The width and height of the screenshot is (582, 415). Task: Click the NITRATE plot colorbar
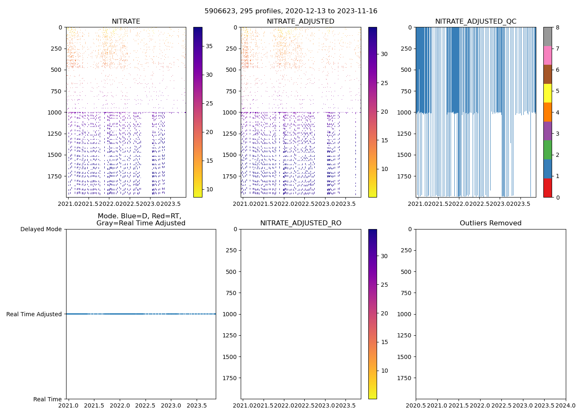[x=198, y=112]
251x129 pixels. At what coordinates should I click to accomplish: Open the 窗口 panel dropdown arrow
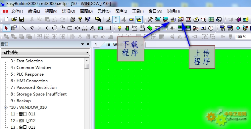pyautogui.click(x=82, y=44)
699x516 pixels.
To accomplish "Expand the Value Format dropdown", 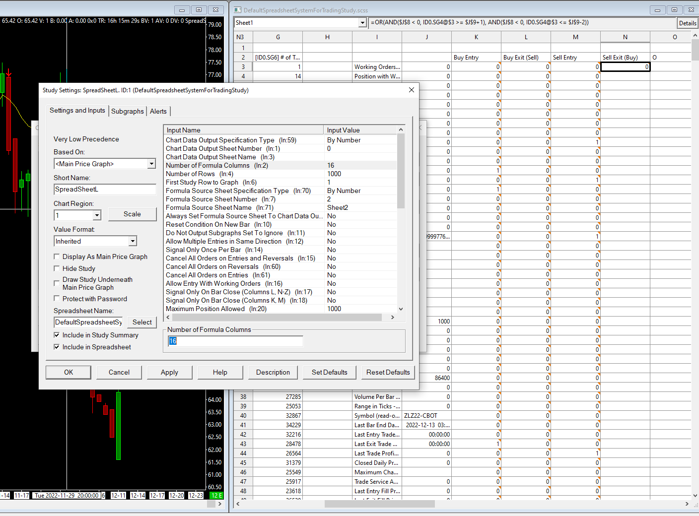I will 133,241.
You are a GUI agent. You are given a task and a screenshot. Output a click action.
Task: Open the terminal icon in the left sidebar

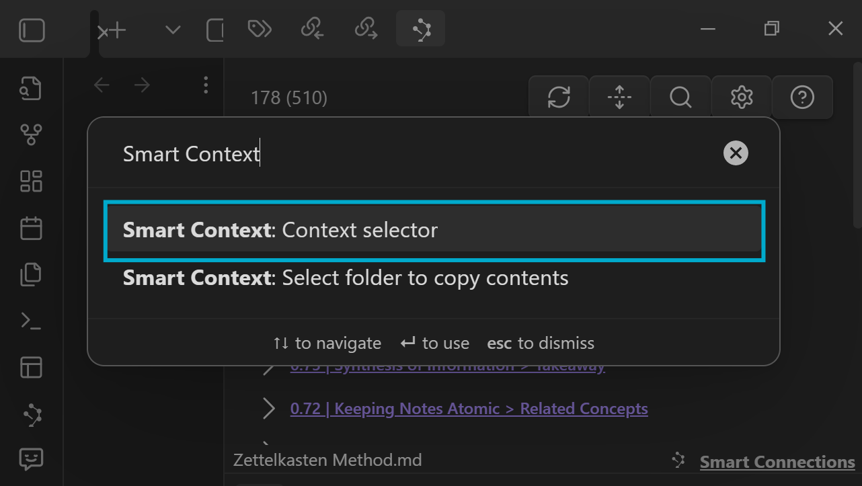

### Consigne
Pouvez-vous réécrire les entrées depuis le début jusqu'à la ligne contenant « pyautogui.click(x=82, y=44) » incluse, en renommant « colorbar » en « color scale » sans rien modifier d'autre ? Laissez les images de côté.

### Réponse attendue
The width and height of the screenshot is (582, 415). Task: Click the NITRATE plot color scale
[x=198, y=112]
251x129 pixels. At what coordinates should I click to accomplish: Open the 窗口 panel dropdown arrow
pyautogui.click(x=82, y=44)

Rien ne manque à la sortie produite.